━━━━━ DATASET EXTRACT

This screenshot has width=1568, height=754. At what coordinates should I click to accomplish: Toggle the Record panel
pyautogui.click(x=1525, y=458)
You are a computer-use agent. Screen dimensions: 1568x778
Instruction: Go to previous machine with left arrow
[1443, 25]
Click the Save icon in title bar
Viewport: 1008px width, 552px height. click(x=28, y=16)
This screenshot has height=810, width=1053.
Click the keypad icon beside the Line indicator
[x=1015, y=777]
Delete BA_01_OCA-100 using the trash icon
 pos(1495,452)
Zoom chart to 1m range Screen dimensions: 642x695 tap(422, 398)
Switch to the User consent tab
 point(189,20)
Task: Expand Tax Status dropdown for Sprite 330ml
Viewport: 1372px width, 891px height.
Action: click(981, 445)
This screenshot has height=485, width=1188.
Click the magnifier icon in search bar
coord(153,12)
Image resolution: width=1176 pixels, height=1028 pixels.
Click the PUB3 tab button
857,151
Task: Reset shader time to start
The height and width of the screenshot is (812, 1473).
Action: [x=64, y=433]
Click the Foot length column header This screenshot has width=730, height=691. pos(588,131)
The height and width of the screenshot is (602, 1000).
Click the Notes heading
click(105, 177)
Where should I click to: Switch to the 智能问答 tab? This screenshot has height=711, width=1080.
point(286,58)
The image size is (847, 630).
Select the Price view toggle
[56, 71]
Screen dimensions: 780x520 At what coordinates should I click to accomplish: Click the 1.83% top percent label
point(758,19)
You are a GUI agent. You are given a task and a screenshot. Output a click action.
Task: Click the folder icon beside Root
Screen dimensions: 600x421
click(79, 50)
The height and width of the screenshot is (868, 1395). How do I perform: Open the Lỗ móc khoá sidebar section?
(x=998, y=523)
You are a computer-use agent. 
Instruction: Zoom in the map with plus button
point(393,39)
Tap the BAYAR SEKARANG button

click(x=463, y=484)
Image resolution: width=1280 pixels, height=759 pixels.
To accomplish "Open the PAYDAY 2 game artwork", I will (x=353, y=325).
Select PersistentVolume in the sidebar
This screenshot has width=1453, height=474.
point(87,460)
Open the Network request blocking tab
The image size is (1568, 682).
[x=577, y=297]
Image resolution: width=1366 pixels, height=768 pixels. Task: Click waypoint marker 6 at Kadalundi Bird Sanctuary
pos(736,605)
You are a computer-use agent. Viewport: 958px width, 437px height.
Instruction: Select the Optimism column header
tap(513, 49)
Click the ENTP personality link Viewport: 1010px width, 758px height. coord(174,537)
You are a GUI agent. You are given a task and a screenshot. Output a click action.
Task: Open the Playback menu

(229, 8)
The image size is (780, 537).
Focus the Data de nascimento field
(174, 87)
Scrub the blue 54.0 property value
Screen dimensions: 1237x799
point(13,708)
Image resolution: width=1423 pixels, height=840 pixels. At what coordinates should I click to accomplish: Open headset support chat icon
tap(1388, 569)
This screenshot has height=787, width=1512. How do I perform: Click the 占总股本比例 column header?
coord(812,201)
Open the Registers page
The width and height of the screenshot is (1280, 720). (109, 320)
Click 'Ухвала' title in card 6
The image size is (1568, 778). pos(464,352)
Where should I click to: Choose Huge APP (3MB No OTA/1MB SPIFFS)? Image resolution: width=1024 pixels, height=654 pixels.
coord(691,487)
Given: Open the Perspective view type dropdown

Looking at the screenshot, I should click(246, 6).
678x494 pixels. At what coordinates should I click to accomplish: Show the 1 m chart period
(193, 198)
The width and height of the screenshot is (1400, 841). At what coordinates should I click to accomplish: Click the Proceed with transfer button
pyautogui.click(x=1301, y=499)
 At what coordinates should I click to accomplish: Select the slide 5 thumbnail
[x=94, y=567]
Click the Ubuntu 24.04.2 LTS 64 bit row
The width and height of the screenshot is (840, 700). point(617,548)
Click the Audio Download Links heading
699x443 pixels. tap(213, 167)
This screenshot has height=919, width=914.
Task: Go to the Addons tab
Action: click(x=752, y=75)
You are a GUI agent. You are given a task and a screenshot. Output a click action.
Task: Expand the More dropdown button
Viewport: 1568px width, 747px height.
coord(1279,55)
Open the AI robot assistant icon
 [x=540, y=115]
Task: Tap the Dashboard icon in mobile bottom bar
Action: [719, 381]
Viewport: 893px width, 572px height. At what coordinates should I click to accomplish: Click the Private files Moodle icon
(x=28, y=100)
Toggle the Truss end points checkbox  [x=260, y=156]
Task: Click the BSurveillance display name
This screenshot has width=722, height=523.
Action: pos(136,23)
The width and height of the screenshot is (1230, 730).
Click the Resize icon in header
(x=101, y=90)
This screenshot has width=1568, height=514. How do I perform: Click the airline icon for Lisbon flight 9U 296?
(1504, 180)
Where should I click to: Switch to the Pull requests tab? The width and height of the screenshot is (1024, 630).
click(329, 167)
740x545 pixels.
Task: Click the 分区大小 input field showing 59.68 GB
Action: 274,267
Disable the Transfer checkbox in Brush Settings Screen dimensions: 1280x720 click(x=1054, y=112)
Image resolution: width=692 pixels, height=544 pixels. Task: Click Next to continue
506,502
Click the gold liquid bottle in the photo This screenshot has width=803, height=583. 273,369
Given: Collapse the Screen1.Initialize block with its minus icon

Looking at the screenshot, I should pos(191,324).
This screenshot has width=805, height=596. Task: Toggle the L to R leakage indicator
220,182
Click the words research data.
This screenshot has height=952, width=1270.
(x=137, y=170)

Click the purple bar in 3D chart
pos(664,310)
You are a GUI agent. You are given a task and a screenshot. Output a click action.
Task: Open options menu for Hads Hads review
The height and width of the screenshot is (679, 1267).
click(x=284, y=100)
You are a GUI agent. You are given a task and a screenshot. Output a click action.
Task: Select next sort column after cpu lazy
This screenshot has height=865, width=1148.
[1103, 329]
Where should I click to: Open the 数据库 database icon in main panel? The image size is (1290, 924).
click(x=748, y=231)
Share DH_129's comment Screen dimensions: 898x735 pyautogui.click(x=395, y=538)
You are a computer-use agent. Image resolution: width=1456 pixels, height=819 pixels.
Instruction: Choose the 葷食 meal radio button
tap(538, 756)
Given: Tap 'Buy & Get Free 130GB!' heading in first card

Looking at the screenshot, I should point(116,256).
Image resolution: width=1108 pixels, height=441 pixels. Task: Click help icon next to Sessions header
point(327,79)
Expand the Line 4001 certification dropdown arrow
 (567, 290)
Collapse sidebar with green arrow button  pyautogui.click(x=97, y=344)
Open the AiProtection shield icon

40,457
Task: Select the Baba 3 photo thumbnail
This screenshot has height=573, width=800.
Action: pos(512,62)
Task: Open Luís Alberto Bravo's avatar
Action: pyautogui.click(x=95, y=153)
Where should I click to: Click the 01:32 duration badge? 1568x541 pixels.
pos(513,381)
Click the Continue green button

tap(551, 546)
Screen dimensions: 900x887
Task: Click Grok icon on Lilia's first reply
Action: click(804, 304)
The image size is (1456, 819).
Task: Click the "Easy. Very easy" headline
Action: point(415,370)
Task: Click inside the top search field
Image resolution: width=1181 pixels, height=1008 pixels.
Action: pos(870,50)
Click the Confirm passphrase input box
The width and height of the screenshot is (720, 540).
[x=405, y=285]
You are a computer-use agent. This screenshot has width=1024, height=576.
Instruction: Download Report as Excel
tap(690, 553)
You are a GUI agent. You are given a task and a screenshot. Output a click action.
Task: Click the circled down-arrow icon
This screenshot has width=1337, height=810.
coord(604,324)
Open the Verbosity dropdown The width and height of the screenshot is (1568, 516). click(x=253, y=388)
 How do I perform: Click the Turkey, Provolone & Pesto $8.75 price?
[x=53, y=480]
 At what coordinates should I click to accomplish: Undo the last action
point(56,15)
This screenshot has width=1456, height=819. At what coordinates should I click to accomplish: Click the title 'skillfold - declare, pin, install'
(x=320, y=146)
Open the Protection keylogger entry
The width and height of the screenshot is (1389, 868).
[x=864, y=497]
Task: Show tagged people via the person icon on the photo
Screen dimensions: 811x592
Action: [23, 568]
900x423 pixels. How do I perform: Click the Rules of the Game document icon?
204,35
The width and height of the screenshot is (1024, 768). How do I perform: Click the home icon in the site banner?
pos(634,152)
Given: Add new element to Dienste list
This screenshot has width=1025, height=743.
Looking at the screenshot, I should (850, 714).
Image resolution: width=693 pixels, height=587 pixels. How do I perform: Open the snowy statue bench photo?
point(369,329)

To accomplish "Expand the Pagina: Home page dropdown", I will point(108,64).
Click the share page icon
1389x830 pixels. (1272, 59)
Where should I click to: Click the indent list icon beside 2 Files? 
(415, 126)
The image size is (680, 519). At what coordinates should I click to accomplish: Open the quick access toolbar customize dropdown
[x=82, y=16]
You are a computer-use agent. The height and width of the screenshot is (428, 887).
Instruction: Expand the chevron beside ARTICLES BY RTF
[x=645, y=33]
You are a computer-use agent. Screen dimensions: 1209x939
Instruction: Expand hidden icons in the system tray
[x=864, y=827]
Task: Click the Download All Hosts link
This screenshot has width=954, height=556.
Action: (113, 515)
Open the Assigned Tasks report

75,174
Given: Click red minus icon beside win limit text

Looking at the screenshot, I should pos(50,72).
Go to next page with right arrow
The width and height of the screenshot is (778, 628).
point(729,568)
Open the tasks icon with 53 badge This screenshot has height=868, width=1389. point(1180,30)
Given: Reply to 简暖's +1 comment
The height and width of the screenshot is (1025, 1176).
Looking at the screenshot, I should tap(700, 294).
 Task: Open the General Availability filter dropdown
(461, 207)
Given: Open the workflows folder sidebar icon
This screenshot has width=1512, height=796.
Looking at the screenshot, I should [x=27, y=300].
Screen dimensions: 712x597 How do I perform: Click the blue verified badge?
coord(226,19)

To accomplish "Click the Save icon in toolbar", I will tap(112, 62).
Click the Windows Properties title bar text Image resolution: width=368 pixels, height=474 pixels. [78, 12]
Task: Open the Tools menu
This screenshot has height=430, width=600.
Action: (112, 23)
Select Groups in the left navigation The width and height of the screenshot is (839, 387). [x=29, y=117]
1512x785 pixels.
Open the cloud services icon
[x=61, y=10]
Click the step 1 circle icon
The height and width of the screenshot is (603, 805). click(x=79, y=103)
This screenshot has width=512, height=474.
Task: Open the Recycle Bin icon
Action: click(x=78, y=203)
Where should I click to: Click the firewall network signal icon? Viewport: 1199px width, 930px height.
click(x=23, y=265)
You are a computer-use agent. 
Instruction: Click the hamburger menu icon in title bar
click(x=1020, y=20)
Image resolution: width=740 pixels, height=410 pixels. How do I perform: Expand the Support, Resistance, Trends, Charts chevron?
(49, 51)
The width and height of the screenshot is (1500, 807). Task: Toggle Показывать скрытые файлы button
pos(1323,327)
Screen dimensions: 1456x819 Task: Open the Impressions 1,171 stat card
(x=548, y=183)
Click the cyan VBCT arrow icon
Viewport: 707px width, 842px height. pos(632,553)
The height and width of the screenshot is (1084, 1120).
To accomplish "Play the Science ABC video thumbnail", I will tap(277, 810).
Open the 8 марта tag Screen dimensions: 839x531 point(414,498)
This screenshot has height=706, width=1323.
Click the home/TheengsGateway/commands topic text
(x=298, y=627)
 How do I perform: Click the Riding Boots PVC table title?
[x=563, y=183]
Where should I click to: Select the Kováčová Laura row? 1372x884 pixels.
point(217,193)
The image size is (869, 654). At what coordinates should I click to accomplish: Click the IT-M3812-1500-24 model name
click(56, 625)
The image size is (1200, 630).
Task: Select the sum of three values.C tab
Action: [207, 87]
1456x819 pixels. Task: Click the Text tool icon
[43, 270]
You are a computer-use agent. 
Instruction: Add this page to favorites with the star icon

━━━━━━━━━━

TASK TO COMPLETE ▸ Please tally the lines of the listing that include the string "folder". The number is the whole answer.

TASK ANSWER ▸ 2